──────── Provided material ────────
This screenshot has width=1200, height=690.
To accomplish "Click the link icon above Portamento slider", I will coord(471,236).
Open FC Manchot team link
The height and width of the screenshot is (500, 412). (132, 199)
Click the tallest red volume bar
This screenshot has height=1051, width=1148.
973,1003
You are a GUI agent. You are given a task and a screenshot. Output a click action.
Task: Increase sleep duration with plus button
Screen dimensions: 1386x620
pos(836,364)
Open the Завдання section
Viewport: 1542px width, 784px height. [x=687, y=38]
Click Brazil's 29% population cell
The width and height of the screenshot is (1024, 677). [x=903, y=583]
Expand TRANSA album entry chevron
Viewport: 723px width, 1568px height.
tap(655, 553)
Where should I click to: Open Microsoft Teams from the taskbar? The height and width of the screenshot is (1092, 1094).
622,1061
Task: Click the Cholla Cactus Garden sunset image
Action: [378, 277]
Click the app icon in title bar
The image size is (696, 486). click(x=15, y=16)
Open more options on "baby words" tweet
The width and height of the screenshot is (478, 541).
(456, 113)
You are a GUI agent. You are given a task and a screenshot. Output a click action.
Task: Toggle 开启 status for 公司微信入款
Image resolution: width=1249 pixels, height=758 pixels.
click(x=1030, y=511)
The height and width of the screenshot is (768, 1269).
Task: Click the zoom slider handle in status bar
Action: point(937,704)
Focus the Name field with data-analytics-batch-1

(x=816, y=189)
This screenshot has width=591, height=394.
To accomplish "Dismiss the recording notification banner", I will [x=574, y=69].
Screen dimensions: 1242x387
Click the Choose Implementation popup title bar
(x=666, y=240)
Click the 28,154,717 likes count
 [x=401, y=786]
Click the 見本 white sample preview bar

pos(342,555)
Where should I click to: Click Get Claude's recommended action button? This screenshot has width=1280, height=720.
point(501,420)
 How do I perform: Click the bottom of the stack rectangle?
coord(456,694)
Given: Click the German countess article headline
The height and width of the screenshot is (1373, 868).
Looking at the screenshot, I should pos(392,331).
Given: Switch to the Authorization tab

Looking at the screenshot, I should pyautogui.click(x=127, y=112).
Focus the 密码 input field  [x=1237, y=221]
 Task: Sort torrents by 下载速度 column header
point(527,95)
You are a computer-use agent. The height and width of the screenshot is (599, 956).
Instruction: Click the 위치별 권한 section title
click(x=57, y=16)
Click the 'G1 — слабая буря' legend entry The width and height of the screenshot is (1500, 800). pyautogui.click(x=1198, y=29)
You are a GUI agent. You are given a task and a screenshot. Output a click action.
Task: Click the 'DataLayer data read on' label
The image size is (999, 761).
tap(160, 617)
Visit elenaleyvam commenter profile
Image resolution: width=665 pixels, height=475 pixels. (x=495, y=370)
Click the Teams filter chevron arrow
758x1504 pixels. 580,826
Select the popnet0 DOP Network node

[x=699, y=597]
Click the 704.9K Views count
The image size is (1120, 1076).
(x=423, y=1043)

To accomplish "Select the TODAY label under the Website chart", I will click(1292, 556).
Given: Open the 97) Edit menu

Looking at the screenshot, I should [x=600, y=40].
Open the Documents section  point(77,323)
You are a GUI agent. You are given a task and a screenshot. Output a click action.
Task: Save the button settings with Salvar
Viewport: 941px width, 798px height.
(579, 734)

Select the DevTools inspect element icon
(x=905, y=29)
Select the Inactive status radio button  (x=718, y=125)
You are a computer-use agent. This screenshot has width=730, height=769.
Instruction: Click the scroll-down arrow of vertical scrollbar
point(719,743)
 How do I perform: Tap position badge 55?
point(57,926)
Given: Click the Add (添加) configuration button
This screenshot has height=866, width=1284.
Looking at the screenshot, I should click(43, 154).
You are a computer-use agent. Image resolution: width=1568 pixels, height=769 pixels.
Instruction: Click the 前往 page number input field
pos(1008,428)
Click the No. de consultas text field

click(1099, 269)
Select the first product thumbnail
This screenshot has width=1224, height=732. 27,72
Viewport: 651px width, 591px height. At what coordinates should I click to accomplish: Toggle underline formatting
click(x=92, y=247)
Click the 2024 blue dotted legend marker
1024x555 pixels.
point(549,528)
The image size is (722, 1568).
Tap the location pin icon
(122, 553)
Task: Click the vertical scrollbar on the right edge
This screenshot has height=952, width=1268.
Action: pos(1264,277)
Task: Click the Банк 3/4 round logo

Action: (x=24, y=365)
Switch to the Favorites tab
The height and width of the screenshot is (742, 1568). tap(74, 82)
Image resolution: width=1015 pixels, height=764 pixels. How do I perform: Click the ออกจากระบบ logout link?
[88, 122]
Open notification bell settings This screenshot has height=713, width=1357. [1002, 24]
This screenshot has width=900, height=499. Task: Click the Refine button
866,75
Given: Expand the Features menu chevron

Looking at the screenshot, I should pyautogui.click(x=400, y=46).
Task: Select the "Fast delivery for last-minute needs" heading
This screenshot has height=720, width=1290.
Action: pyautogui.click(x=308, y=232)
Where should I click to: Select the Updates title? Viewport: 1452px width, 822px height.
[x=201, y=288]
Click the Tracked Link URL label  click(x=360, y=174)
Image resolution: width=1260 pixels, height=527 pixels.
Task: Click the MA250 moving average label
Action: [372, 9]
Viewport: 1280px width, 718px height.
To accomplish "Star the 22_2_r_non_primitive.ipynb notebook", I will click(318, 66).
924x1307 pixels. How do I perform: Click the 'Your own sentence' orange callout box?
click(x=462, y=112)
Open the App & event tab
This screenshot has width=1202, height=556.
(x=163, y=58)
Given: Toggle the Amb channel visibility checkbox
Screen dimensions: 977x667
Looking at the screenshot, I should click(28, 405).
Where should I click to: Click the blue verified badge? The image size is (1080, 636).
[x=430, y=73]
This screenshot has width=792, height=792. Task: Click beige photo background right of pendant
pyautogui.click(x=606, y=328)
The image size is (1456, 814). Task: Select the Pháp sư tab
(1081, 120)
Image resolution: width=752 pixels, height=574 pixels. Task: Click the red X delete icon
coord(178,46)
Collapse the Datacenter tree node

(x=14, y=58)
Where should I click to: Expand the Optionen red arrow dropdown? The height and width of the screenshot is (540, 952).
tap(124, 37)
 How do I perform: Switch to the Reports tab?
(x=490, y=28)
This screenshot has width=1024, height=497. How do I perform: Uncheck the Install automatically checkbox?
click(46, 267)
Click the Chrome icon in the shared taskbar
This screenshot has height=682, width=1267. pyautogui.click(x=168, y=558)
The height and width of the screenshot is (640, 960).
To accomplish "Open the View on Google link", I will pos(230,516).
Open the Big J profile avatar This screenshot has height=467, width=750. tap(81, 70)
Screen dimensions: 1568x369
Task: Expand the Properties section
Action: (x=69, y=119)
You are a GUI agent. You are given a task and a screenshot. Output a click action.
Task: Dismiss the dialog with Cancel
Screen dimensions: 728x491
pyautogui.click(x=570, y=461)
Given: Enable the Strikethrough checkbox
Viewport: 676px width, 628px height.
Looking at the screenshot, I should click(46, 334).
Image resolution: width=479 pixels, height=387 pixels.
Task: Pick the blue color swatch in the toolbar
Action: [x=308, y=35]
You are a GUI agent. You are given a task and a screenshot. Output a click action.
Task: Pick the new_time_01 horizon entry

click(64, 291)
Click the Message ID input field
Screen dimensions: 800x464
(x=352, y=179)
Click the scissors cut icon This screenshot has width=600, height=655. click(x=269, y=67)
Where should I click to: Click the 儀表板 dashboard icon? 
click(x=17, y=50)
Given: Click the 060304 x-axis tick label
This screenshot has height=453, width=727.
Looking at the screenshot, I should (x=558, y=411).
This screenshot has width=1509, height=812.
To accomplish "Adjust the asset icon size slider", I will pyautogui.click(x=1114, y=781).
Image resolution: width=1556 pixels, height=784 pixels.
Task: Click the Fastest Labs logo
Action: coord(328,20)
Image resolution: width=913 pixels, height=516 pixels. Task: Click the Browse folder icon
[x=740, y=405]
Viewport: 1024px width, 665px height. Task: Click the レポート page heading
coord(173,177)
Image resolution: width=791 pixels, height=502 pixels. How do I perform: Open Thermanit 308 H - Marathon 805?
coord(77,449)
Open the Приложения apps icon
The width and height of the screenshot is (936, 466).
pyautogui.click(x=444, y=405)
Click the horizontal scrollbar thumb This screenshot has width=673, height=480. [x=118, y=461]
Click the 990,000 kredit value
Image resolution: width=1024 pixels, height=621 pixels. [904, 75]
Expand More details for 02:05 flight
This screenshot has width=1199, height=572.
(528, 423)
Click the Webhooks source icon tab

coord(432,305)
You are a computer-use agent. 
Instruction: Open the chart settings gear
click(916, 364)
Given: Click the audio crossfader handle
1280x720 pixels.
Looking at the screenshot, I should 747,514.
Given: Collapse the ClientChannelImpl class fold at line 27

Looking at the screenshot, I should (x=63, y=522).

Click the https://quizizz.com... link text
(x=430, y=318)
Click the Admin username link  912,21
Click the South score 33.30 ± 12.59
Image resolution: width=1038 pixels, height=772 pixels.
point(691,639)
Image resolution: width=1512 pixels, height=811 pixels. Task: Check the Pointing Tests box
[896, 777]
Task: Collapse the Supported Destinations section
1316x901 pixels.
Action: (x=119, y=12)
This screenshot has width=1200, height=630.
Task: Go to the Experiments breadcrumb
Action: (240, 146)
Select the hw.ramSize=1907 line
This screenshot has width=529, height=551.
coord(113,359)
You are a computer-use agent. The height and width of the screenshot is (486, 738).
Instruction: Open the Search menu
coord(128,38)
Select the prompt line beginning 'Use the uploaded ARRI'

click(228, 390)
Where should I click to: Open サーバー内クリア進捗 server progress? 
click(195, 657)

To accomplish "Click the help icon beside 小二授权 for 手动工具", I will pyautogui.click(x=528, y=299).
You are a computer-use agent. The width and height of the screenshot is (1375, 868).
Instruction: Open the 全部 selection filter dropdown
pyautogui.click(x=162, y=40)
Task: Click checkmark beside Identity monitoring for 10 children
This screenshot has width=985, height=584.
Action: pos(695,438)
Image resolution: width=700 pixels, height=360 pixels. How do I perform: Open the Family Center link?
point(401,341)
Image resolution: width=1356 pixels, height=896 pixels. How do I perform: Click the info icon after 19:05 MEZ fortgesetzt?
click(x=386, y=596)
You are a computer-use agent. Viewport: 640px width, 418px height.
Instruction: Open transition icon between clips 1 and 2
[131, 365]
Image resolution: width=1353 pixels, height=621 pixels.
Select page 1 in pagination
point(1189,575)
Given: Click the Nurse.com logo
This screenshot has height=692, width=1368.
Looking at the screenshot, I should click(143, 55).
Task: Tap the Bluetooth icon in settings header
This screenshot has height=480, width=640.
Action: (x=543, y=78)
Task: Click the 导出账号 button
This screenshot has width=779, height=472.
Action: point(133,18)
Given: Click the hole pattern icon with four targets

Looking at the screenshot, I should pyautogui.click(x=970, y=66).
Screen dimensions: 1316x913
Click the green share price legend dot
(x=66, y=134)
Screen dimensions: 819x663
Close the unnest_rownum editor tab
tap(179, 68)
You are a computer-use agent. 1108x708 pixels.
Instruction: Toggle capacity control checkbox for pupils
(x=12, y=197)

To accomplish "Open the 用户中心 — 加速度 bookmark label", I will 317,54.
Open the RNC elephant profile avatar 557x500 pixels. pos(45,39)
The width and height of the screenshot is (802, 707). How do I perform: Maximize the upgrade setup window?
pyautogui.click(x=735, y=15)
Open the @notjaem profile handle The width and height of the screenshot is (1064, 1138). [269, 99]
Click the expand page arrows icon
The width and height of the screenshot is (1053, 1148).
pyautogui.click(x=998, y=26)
────────
Write out, word for word, every line from the one containing "Instruction: Toggle capacity" through the last line of the records above.

Reply to the task
Instruction: Toggle capacity control checkbox for pupils
(x=12, y=197)

To accomplish "Open the 用户中心 — 加速度 bookmark label", I will 317,54.
Open the RNC elephant profile avatar 557x500 pixels. pos(45,39)
The width and height of the screenshot is (802, 707). How do I perform: Maximize the upgrade setup window?
pyautogui.click(x=735, y=15)
Open the @notjaem profile handle The width and height of the screenshot is (1064, 1138). [269, 99]
Click the expand page arrows icon
The width and height of the screenshot is (1053, 1148).
pyautogui.click(x=998, y=26)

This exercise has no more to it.